◆ **Selection**:
Science as Anecdotal Gerontology

I read here and there that the world is 4.5 billion years old, and I marvel at the science that gets one to such a conclusion. Yes, I know that they’re extrapolating from current phenomena – rates and directions of celestial motion, radioactive decay, sedimentation, etc. – but they’re working with a tiny data base and with no way to verify or falsify their confident assertions.

Look at the math. It would be generous to say that we humans have been observing and recording nature’s regularities for 4,500 – 5000 years. That’s our source, if you include the earliest, primitive writing about seasonal flooding, crop yields, planetary movements, and such. So our research sampling represents, in round numbers, one millionth of the time span in question (4,500:4,500,000,000). That would be like conducting an American political poll by surveying three people our of three hundred million. And again, the cosmologists, unlike the pollster, are in no position to get a bigger sampling. They’re stuck with the “three.”

◆ **Provided material**:

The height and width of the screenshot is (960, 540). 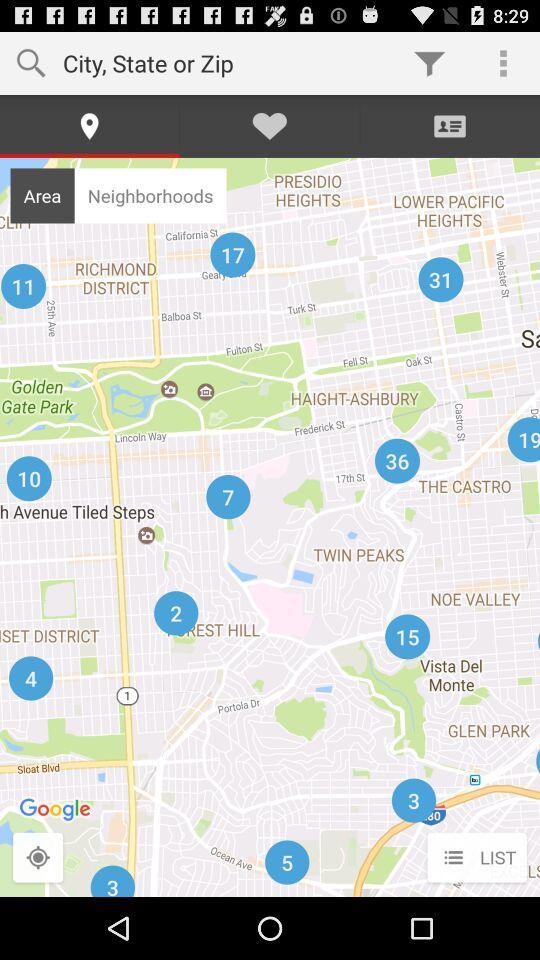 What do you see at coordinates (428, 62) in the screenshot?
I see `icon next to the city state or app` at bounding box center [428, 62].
---
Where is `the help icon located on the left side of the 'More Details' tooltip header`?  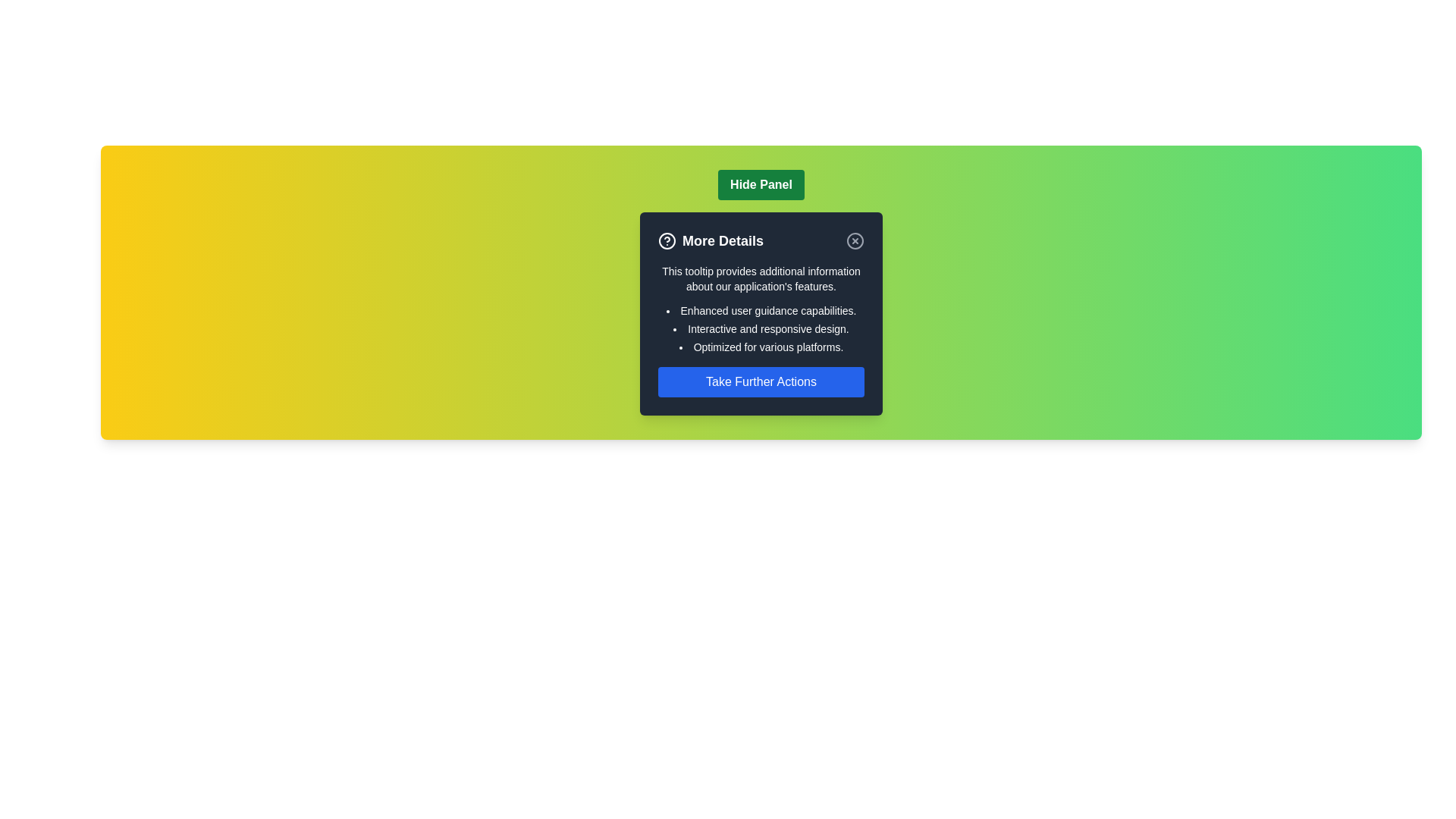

◆ **What to work on**:
1. According to the essay on the Earth's age, for roughly how many years have humans been observing and recording nature's regularities?
2. In the essay on the Earth's age, why does the author compare the cosmologists' evidence to a political poll of three people? Answer in one to three sentences.
3. Extract the passage of the essay on the Earth's age from "Science as Anecdotal" to "their confident assertions.", word for word.
You won't need the lines above.

◆ **Answer list**:
1. By a generous estimate, about 4,500 to 5,000 years.

2. Humans have recorded nature's regularities for only about 4,500 years, roughly one millionth of the 4.5 billion years in question. That is the same proportion as surveying three Americans out of three hundred million. Unlike a pollster, cosmologists have no way to enlarge their sample.

3.
Science as Anecdotal Gerontology

I read here and there that the world is 4.5 billion years old, and I marvel at the science that gets one to such a conclusion. Yes, I know that they’re extrapolating from current phenomena – rates and directions of celestial motion, radioactive decay, sedimentation, etc. – but they’re working with a tiny data base and with no way to verify or falsify their confident assertions.